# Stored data
^^^^^^^^

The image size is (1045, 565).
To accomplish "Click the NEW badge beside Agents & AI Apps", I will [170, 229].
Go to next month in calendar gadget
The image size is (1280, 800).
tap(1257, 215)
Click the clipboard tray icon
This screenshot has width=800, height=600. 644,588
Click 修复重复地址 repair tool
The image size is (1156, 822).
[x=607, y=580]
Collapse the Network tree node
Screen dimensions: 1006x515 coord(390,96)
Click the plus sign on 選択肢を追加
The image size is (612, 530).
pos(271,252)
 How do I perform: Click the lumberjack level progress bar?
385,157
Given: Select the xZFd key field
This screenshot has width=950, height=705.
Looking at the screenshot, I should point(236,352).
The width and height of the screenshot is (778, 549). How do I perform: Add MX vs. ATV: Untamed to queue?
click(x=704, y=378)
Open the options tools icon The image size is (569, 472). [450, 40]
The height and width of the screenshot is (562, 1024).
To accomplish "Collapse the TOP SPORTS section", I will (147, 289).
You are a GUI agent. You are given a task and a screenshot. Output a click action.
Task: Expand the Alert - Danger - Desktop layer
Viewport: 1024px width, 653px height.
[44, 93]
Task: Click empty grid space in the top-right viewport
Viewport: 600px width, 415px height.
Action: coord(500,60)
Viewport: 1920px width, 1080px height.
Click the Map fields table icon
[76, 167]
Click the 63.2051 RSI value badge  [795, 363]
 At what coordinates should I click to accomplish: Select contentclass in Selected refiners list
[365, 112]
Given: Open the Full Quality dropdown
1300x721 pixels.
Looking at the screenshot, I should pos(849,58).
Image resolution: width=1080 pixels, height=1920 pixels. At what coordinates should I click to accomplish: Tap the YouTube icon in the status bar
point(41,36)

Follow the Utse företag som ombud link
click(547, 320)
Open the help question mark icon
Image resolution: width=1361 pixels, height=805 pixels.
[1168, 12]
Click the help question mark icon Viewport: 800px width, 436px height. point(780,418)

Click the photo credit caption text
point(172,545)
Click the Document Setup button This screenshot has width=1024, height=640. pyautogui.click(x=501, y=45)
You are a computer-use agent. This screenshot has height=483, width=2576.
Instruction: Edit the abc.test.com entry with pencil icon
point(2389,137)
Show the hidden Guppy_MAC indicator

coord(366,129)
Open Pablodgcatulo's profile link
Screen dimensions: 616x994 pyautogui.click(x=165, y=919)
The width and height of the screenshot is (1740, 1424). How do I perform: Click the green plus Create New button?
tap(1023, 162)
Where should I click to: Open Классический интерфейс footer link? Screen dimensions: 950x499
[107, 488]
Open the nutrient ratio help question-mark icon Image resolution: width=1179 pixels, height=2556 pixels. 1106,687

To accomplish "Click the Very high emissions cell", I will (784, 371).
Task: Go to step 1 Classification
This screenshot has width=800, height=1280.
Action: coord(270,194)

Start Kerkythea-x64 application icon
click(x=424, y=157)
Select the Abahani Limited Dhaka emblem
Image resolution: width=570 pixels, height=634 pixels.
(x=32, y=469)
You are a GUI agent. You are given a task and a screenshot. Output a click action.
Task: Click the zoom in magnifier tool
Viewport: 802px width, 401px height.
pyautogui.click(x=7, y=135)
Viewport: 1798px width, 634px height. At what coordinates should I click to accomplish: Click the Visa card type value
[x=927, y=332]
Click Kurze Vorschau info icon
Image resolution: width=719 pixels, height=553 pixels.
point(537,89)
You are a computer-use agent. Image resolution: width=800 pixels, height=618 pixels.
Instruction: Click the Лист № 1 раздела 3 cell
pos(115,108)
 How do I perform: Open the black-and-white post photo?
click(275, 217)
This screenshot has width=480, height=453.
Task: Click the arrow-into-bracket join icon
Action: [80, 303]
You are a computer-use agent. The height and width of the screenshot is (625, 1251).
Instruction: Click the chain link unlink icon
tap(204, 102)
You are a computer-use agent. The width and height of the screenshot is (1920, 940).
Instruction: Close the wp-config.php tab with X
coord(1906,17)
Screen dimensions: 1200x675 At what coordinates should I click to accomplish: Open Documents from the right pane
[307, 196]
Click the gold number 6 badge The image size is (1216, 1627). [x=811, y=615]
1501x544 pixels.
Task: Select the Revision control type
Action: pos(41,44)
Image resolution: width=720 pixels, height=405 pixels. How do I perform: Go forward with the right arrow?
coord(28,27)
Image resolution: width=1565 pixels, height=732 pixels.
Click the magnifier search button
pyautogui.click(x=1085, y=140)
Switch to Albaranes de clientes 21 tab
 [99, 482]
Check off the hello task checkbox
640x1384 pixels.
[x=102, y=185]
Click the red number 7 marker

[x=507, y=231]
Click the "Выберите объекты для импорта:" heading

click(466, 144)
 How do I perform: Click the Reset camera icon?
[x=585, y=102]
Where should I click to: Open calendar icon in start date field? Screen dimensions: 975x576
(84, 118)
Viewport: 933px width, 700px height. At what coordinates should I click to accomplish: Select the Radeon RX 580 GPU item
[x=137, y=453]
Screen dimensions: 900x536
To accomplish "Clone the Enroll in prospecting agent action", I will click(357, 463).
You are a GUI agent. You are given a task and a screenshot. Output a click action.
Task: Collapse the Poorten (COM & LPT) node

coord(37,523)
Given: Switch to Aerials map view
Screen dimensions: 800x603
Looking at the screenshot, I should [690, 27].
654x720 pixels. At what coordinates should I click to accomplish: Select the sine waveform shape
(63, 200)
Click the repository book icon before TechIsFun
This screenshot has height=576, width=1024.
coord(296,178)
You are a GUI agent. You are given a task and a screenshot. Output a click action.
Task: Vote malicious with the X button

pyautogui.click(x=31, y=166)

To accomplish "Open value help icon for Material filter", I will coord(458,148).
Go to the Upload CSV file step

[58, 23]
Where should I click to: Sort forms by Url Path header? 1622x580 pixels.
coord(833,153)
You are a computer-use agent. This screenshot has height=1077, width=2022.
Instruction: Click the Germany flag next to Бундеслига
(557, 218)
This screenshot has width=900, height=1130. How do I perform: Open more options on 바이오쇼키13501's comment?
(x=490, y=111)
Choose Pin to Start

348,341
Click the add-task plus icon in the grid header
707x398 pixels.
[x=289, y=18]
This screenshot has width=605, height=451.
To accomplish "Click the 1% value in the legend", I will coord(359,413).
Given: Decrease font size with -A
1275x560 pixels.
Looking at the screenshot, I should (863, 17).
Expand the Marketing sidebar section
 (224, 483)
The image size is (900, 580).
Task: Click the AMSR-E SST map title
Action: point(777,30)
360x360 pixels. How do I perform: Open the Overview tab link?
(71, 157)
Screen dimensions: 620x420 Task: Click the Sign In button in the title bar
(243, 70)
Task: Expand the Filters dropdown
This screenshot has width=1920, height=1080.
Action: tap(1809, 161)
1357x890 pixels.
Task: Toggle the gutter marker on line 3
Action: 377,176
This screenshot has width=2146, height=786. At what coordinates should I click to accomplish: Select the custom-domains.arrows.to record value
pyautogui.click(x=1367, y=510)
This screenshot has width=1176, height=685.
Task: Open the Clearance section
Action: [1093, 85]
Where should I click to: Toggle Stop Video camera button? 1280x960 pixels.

^^^^^^^^

# WORK INSTRUCTION
Given the records above, restate word for word only the lines starting at the one with "This screenshot has width=800, height=1280." and ending at the one with "Task: Click the zoom in magnifier tool".

# TASK RESPONSE
This screenshot has width=800, height=1280.
Action: coord(270,194)

Start Kerkythea-x64 application icon
click(x=424, y=157)
Select the Abahani Limited Dhaka emblem
Image resolution: width=570 pixels, height=634 pixels.
(x=32, y=469)
You are a GUI agent. You are given a task and a screenshot. Output a click action.
Task: Click the zoom in magnifier tool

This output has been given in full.